No dose adjustment is required for adolescents. Children under 12 years of age may have higher Factor IX body weight-adjusted clearance and lower recovery. More frequent or higher doses may be needed in children <12 years of age. When calculating target peak doses for treatment of bleeding or surgery, use the average in vivo recovery value of 0.6 IU/dL per IU/kg, or individually determined in vivo recovery, for children under 6 years of age [see Clinical Pharmacology (12.3)].
Geriatric Use
Clinical studies of ALPROLIX did not include a sufficient number of subjects age 65 and over to determine whether or not they respond differently than younger subjects.
ALPROLIX is contraindicated in individuals who have a known history of hypersensitivity reactions, including anaphylaxis, to the product or its excipients (sucrose, mannitol, sodium chloride, L-histidine and polysorbate 20).

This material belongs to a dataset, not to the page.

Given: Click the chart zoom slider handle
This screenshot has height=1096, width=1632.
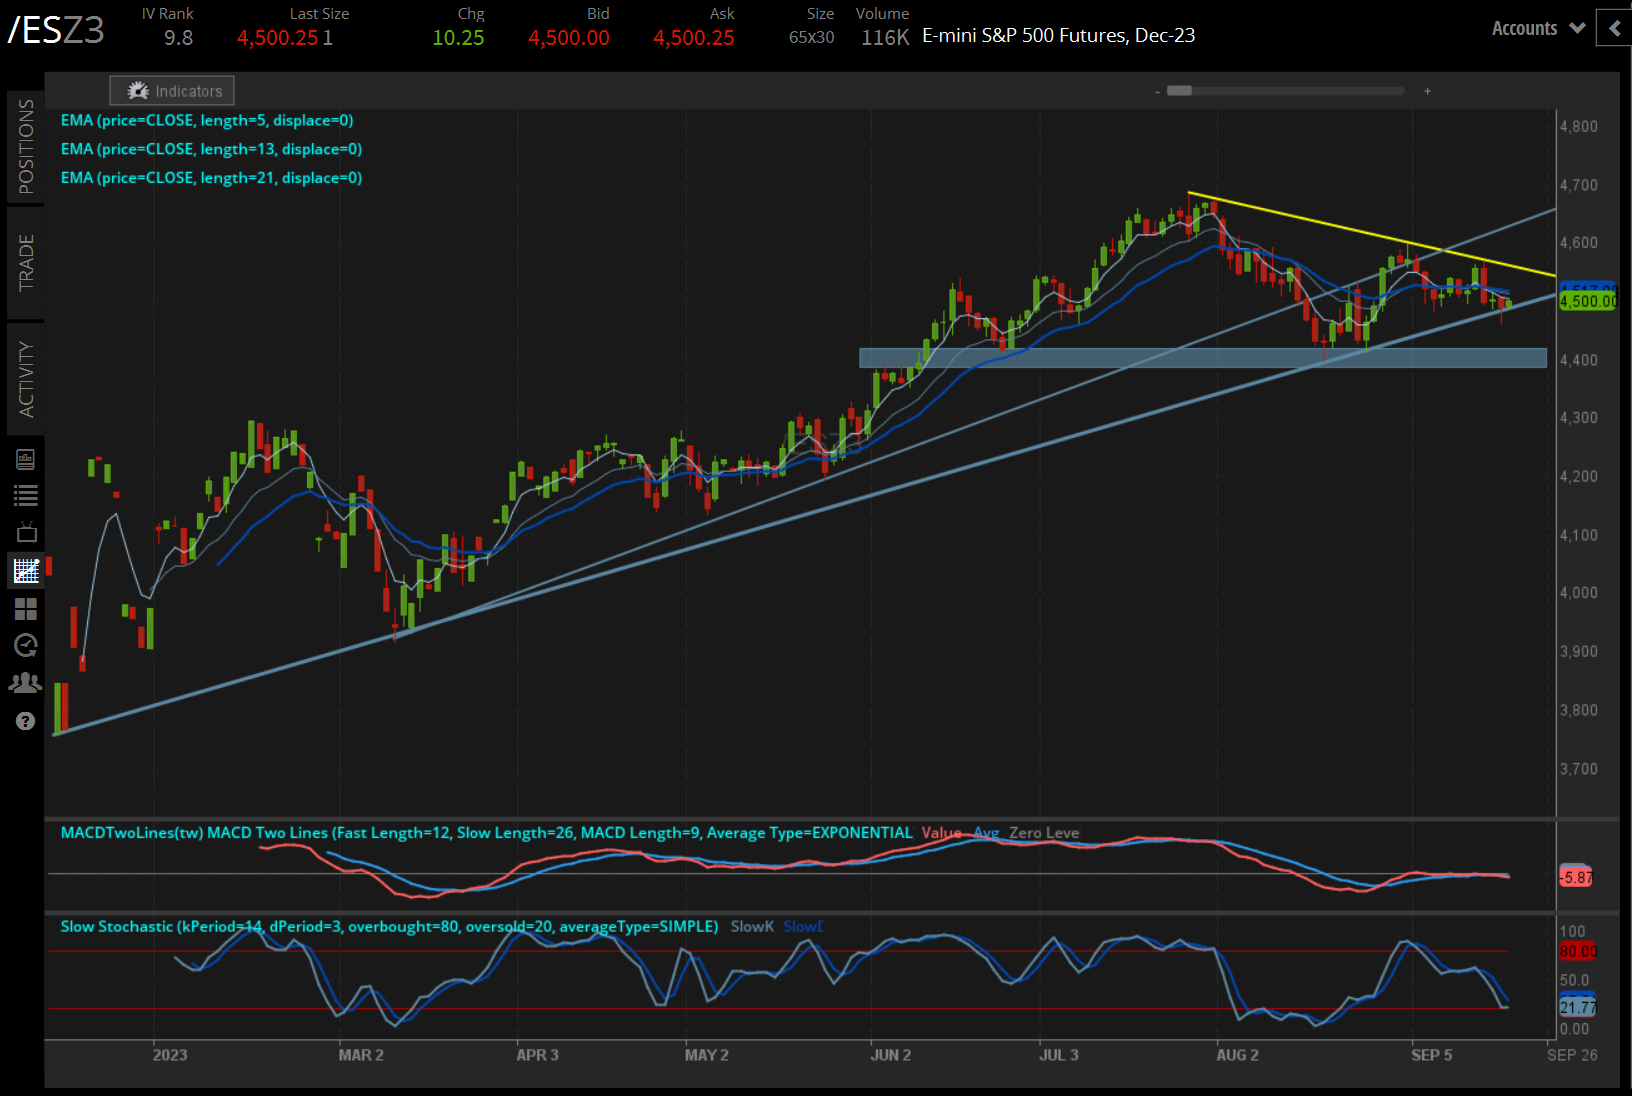Looking at the screenshot, I should [x=1180, y=91].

Hypersensitivity Reactions
Allergic-type hypersensitivity reactions, including anaphylaxis, have been reported with ALPROLIX.
The presence of inhibitors has been associated with allergic reactions with Factor IX replacement therapies, including with ALPROLIX. Evaluate patients experiencing allergic reactions for the presence of an inhibitor. Early signs of allergic reactions, which can progress to anaphylaxis, may include angioedema, chest tightness, hypotension, rash, nausea, vomiting, paresthesia, restlessness, wheezing and dyspnea. Discontinue use of ALPROLIX if hypersensitivity symptoms occur, and initiate appropriate treatment.
Neutralizing Antibodies
Formation of neutralizing antibodies (inhibitors) to Factor IX has been reported following administration of ALPROLIX. Monitor all patients regularly for the development of inhibitors by appropriate clinical observations and laboratory tests [see Warnings and Precautions (5.4)].

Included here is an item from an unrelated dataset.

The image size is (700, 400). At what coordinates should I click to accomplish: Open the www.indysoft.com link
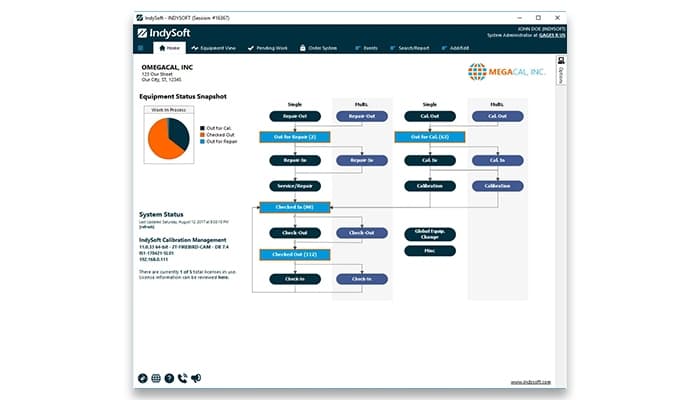(x=531, y=381)
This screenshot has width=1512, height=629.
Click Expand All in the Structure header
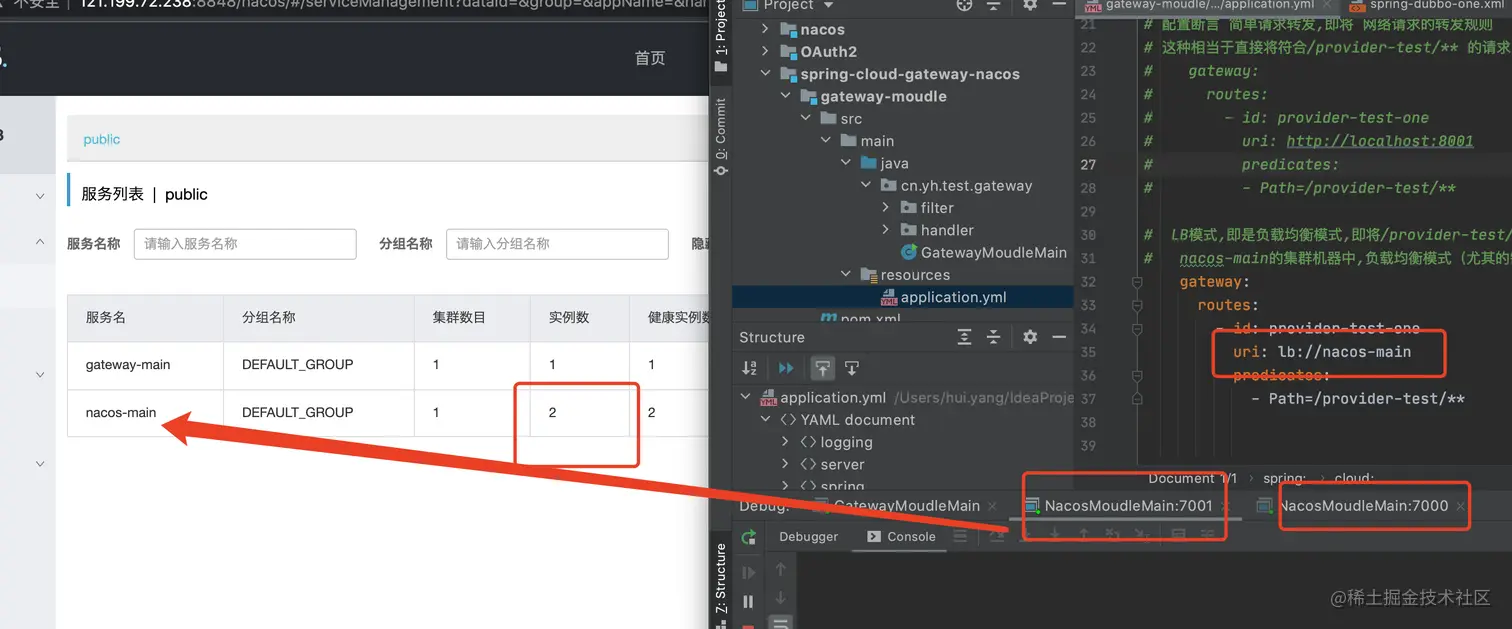click(x=965, y=337)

Evaluate patients experiencing allergic reactions for the presence of an inhibitor. Closely observe patients for signs and symptoms of acute hypersensitivity reactions, particularly during the early phases of exposure to the product.
Individuals with Factor IX inhibitors may be at an increased risk of anaphylaxis upon subsequent challenge with ALPROLIX.
Thromboembolic Complications
The use of Factor IX products has been associated with the development of thromboembolic complications, especially in individuals receiving continuous infusion through a central venous catheter. ALPROLIX should be administered as bolus infusion over several minutes [see Dosage and Administration (2.3)]. The safety of ALPROLIX administration by continuous infusion has not been studied.
Monitoring Laboratory Tests
- To confirm adequate Factor IX levels have been achieved and maintained, monitor patient plasma Factor IX levels by performing a validated one-stage clotting assay [see Dosage and Administration (2.1)]. Factor IX results can be affected by the type of aPTT reagent used. Measurement with a one-stage clotting assay using a kaolin-based aPTT reagent has been shown to result in an underestimation of Factor IX levels.
- Monitor for the development of Factor IX inhibitors if the expected Factor IX levels in patient plasma are not attained, or if bleeding is not controlled with the recommended dose of ALPROLIX. Perform a Bethesda assay to determine if Factor IX inhibitors are present.
Nephrotic Syndrome
Nephrotic syndrome has been reported following attempted immune tolerance induction in hemophilia B patients with Factor IX inhibitors and a history of allergic reactions to Factor IX. The safety and efficacy of using ALPROLIX for immune tolerance induction have not been established.